# Audi Servicing



## Jammy J (May 5, 2012)

:wave:

Which dealer is best to take my TT for its first service which is due soon? Aberdeen is closest, they any good? Does it really matter where i take it?


----------



## cheechy (Nov 23, 2006)

Camerons in Perth not to bad in my experience.


----------



## Derekh929 (Aug 28, 2011)

Phone round and haggel on price it works with BMW


----------



## Jammy J (May 5, 2012)

cheechy said:


> Camerons in Perth not to bad in my experience.


Thanks.



Derekh929 said:


> Phone round and haggel on price it works with BMW


Will do cheers.


----------



## Kerr (Mar 27, 2012)

Jammy J said:


> :wave:
> 
> Which dealer is best to take my TT for its first service which is due soon? Aberdeen is closest, they any good? Does it really matter where i take it?





Derekh929 said:


> Phone round and haggel on price it works with BMW


Very much do the haggling bit.

Both Aberdeen Audi and BMW owned by the same people. Sadly none of the two have a great name.

I've never been happy with any main dealer.

The first service is likely just to be oil and filters.

No real point driving for an hour for a basic service but don't tell the dealer that.

Play them off and get Aberdeen to match or better it. The BMW dealer does.


----------



## jebus (Jun 2, 2009)

Bavaria Autowerke on Hutcheon street, just off the crossroads near PC world is always busy with plenty of expensive motors around it, and the customer service is good, Had my old Seat in for work there.


----------



## khurum6392 (Oct 11, 2012)

the best thing to do is buy the service kit and the oil and get it serviced from your local garage main dealers are just gonna rip you off they use longlife oil which only costs £30 from ebay and the kit will probably cost you abt £35 its what ive always done with my audi


----------



## davelincs (Jul 20, 2009)

A mate of mine lives in Aberdeen, he uses the main dealer in Perth


----------



## Kerr (Mar 27, 2012)

jebus said:


> Bavaria Autowerke on Hutcheon street, just off the crossroads near PC world is always busy with plenty of expensive motors around it, and the customer service is good, Had my old Seat in for work there.


I've heard too many bad stories about them. I'm also told their prices are also very close to main dealer too.

* **Recorded data**
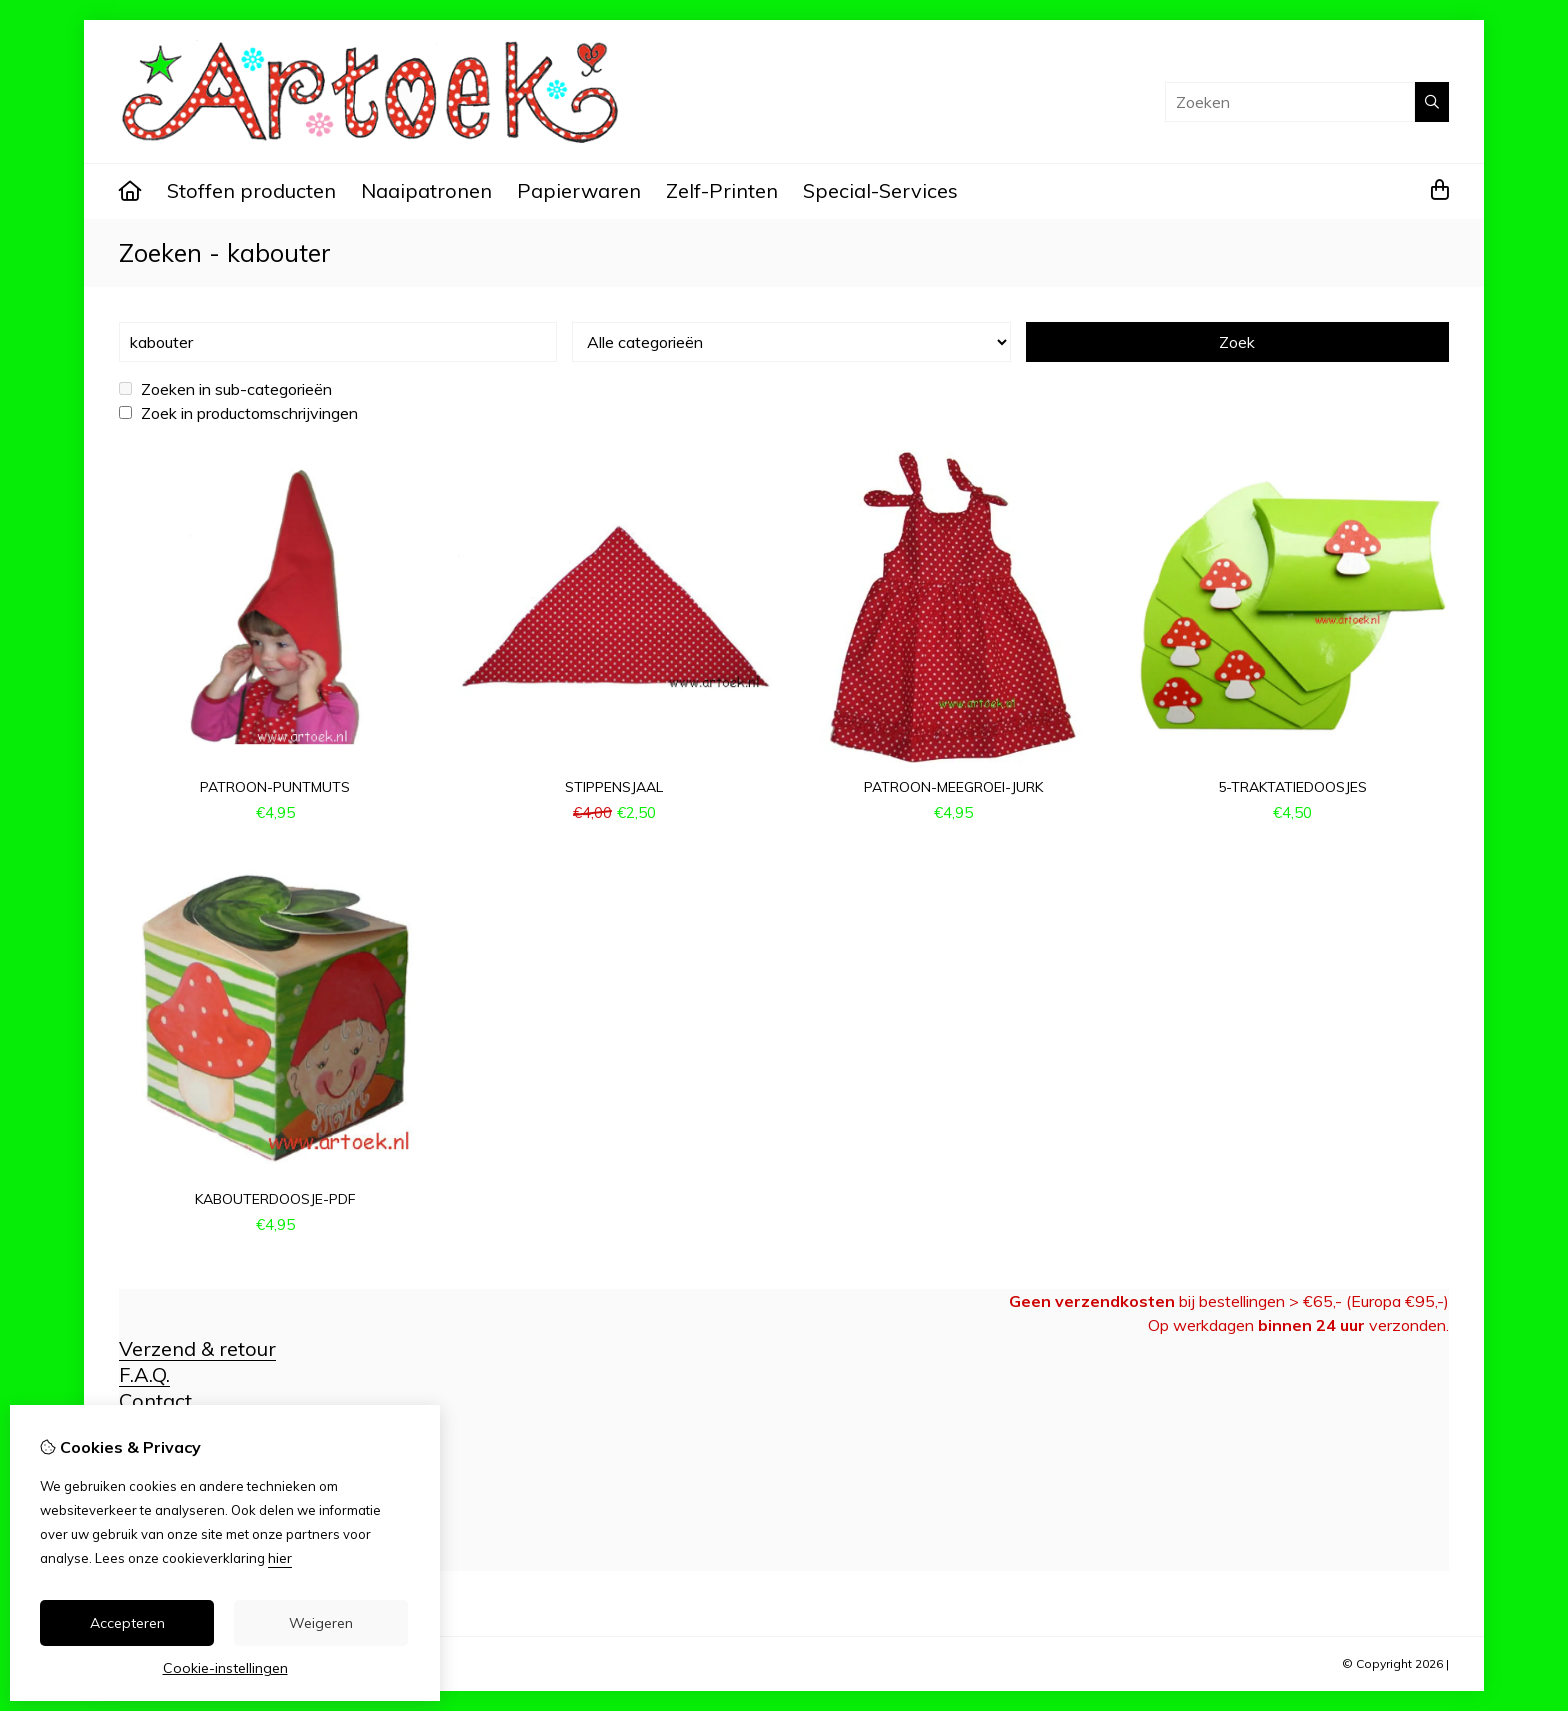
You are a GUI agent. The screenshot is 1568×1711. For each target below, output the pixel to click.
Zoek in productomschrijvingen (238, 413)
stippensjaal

* **Work to do**
A - Could you revise the Audi servicing thread starting with "I've never been" and going on through "(Jun 2, 2009)", putting "garage" in place of "dealer"?
B - Can you pick up the Audi servicing thread after its last post and carry it on?

* **Results of the tasks**
A -
I've never been happy with any main garage.

The first service is likely just to be oil and filters.

No real point driving for an hour for a basic service but don't tell the garage that.

Play them off and get Aberdeen to match or better it. The BMW garage does.


----------



## jebus (Jun 2, 2009)

B -
There is also AW Autotech down next to Aberdeen sport village.

That said, Jammy J said it's the TTs first service.

A lot of people will be put off such a new car if it isn't stamped up with a main dealer service history come resale time.


----------



## wojtek_pl (Apr 25, 2010)

North East Motors Newmachar for all VAG cars. Uses genuine or decent aftermarket parts, garage is always clean and they seem to know what they are doing.


----------



## JenJen (Jun 30, 2010)

Get your stuff from taylors then ask my friend to do a service and stamp the book  he works for a main dealer in aberdeen ans does work/homers during the evening. Hell paying stealer prices.


----------



## Jammy J (May 5, 2012)

^ Cheers m'dear


----------



## Kerr (Mar 27, 2012)

JenJen said:


> Get your stuff from taylors then ask my friend to do a service and stamp the book  he works for a main dealer in aberdeen ans does work/homers during the evening. Hell paying stealer prices.


Stamping with a dealer stamp?

I'd be concerned how everything in logged on modern cars and computers, someone will twig before too long if that is the case.


----------



## silverblack (Jan 23, 2011)

Buy your own oil as the stealers charge around £100 for theirs. 
Mate does when his Mercedes needs servicing he is only £35 for his oil.


----------



## Soapybubbles (Feb 10, 2014)

JenJen said:


> Get your stuff from taylors then ask my friend to do a service and stamp the book  he works for a main dealer in aberdeen ans does work/homers during the evening. Hell paying stealer prices.


Can't see that lasting long!


----------



## stevie5tapes (Aug 13, 2012)

Theres two things to look at with servicing. With a prestigious car such as Audi or BMW you can either get the car serviced at a VAT registered garage, use approved parts etc and keep your warranty for the first 3 years. OR if your going to keep the car after the warranty expires you might be better getting your car serviced by the main dealer purely for any "good will gestures" that will be offered if any repairs are needed after the warranty expires.

Also, if the serviced book is stamped by the main dealer, if you trade the car in at a main dealer you should get more money for your trade in, some case's 500 quid. But also I appreciate you can save loads by going to indi.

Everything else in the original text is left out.